It feels totally wrong!!!(6 Posts)
My little girl (2 yrs) started nursery this September. I had a great 1st session with her. She really enjoyed her time there. My plan was to stay with her until she became familiar and happy with staff (and the nursery setting as a whole), standing back, being present but not involved. I made my wishes clear to the nursery but on our 2nd session I was asked to stay out! It was not my choice but I felt I had no choice. The door quickly closed on my little girl who immediately started to cry. I stood outside the room in mental distress thinking this is not what I wanted. Hearing her cry when there was no need ripped through me. What distressed me even more was as soon as the door was closed my little girl was picked up and held tightly in distress for 20mins until she exhausted herself to sleep. If the nursery staff had said, as soon as we close this door, we are going to use restrictive practice, I would have walked out! I feel so distressed and I have not been back to the nursery cancelling a number of sessions. But my daughter is supposed to be there this week. I feel as though I can't go back. Does anyone know if this is normal practice? I feel as though my wishes were completely ignored! I also get the feeling that I am not welcome to stay.

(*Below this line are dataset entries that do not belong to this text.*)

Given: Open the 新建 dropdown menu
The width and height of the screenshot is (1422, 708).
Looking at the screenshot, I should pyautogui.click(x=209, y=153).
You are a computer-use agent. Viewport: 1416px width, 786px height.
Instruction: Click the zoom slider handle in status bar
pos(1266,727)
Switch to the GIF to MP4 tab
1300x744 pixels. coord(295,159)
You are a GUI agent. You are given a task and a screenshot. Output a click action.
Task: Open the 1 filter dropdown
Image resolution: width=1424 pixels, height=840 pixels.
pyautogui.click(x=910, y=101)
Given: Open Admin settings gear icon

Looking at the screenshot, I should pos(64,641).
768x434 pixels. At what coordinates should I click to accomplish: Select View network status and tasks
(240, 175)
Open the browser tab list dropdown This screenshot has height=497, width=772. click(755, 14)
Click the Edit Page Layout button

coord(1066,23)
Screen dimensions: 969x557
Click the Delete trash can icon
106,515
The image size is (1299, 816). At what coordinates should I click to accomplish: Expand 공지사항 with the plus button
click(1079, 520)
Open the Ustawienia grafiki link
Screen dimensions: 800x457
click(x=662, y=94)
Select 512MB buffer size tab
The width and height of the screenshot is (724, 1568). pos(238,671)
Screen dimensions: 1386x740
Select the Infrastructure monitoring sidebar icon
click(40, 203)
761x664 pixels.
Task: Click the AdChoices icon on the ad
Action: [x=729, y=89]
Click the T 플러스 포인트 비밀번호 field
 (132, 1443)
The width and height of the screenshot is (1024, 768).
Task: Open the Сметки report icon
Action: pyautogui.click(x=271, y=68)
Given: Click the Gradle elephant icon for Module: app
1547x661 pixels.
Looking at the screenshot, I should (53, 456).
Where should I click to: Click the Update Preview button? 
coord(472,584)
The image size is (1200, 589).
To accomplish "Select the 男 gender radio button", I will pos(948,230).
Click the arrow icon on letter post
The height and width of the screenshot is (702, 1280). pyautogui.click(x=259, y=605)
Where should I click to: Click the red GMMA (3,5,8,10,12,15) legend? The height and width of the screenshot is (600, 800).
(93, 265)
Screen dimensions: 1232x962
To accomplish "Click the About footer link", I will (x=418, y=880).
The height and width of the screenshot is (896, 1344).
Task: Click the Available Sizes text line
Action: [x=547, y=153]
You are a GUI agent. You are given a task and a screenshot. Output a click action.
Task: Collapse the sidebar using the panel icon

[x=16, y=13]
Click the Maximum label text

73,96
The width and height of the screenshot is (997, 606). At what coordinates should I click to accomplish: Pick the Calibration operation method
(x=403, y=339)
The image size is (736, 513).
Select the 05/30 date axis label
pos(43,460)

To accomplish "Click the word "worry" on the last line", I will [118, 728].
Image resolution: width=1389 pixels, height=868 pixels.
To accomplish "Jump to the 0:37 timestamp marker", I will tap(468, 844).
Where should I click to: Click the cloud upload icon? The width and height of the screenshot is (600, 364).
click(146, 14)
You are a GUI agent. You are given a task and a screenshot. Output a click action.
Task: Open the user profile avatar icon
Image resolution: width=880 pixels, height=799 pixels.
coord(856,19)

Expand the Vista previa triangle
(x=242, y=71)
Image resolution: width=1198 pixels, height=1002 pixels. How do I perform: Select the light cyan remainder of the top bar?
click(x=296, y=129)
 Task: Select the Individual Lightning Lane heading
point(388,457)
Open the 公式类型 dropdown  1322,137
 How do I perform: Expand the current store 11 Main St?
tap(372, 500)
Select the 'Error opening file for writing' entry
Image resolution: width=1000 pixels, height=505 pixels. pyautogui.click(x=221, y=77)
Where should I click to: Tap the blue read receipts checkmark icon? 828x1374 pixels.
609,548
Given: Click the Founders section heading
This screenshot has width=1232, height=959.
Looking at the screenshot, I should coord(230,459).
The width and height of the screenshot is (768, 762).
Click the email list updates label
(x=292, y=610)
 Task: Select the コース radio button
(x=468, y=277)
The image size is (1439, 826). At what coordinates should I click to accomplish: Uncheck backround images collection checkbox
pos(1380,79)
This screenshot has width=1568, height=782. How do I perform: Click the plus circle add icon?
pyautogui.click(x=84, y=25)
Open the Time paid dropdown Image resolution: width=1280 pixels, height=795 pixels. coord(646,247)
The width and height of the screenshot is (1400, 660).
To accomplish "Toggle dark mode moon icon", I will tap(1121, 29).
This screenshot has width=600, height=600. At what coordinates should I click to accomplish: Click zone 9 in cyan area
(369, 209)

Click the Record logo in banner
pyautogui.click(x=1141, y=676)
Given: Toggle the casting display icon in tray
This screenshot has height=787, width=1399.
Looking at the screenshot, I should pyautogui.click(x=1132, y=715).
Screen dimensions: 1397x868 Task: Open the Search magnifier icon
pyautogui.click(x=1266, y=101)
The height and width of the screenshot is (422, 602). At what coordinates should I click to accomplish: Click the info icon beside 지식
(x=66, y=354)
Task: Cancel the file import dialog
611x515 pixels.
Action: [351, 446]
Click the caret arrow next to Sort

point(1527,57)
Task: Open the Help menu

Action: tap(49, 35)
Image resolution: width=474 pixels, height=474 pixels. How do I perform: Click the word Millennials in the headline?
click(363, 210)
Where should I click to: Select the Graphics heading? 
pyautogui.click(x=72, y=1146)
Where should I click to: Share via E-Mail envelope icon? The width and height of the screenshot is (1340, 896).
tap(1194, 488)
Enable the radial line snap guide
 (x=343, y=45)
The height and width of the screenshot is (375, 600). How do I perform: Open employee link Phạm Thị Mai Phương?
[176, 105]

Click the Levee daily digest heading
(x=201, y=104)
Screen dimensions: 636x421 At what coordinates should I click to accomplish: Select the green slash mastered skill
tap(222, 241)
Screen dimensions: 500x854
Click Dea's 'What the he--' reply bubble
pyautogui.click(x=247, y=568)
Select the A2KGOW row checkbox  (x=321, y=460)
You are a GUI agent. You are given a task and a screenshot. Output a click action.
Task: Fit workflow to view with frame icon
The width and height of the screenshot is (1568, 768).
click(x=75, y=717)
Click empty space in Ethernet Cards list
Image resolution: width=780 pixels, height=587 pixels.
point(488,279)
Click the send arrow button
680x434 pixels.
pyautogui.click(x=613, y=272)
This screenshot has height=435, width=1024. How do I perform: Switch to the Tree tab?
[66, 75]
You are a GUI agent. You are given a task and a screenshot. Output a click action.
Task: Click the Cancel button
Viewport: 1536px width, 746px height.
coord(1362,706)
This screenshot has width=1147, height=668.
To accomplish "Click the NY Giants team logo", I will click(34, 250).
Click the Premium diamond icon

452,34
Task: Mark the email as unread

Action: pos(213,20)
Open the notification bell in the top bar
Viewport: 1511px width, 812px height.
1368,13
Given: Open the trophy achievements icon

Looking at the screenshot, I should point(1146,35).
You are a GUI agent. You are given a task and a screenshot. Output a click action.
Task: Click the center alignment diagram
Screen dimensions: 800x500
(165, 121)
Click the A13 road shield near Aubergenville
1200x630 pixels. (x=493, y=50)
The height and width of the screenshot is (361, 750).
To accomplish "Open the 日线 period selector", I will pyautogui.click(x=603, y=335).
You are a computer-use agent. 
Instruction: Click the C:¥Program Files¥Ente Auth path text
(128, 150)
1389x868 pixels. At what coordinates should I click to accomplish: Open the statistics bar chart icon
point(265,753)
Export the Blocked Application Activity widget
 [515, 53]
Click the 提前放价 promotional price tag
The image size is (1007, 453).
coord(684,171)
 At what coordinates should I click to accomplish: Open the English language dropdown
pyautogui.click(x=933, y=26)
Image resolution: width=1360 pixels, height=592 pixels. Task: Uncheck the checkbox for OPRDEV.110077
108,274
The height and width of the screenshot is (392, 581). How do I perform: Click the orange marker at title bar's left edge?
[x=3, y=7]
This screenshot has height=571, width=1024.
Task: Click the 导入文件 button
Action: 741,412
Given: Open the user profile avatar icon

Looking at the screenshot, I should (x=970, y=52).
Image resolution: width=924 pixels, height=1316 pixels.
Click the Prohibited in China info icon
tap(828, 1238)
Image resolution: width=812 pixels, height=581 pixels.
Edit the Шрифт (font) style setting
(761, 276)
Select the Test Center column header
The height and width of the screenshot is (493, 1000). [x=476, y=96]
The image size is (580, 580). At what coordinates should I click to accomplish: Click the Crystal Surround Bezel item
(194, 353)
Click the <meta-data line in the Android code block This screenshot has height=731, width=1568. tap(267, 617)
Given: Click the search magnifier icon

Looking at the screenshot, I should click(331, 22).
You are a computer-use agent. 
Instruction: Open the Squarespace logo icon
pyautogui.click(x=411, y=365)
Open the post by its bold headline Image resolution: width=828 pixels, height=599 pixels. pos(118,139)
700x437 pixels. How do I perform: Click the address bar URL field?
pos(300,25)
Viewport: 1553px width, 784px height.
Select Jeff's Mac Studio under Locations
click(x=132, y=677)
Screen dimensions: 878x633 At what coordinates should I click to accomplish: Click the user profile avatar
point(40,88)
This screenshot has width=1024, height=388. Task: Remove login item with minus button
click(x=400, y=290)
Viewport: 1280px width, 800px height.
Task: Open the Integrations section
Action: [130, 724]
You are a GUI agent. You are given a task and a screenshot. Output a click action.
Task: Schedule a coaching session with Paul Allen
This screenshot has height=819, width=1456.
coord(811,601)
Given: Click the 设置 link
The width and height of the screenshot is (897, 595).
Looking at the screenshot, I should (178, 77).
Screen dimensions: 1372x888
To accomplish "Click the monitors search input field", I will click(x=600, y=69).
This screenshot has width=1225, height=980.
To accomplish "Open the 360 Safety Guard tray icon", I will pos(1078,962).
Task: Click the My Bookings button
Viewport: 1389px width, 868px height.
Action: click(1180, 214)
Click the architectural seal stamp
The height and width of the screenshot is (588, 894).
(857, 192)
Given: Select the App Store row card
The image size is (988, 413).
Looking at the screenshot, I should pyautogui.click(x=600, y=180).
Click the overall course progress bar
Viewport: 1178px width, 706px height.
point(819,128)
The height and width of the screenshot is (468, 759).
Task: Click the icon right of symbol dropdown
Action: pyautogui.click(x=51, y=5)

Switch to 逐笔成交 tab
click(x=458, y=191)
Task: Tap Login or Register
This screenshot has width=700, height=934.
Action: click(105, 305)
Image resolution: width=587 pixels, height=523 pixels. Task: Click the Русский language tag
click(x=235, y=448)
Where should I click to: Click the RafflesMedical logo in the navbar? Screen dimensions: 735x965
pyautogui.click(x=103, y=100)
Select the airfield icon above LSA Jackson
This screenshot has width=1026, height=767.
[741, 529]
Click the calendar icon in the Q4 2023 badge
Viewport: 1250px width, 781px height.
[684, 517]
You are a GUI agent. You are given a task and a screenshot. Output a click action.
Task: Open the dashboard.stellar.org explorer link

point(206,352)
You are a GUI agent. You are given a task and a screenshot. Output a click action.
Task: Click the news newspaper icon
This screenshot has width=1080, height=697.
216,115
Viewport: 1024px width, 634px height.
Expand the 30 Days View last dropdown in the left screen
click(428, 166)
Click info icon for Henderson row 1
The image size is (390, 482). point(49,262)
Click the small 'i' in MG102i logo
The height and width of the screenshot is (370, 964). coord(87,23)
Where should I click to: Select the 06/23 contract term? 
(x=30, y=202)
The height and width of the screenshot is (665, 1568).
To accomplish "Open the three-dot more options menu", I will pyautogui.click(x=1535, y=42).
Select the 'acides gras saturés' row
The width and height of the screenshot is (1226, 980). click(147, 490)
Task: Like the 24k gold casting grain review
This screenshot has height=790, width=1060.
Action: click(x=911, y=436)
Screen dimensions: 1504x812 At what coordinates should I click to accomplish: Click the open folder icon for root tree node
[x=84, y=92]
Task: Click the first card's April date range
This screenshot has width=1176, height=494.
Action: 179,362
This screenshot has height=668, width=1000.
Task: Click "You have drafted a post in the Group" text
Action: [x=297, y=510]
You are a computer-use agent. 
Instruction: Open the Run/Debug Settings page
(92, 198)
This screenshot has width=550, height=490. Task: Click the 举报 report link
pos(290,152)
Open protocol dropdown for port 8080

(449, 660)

How do you know about "restrictive practices"? Holding a crying child isn't necessarily restraining them. And surely if you were that concerned you would have gone in, not stood outside the door for 20 mins?
Settling in normally involves you leaving your DC for longer and longer, because staying in the room with them can be unsettling for them and the other children, so I'm not surprised that they didn't want you to stay inside - but this should have been explained to you beforehand.
I think the issue here is that you requested something and felt that had been accepted but changed last minute.
I work in a nursery and we've had lots of new starters - always hard and they will cry, we do recommend parents to just leave though as it honestly does settle them quicker generally but always say maybe come back a little sooner to start with, so just leave for a shorter period until child is reassured you've not just abandoned them and will always return.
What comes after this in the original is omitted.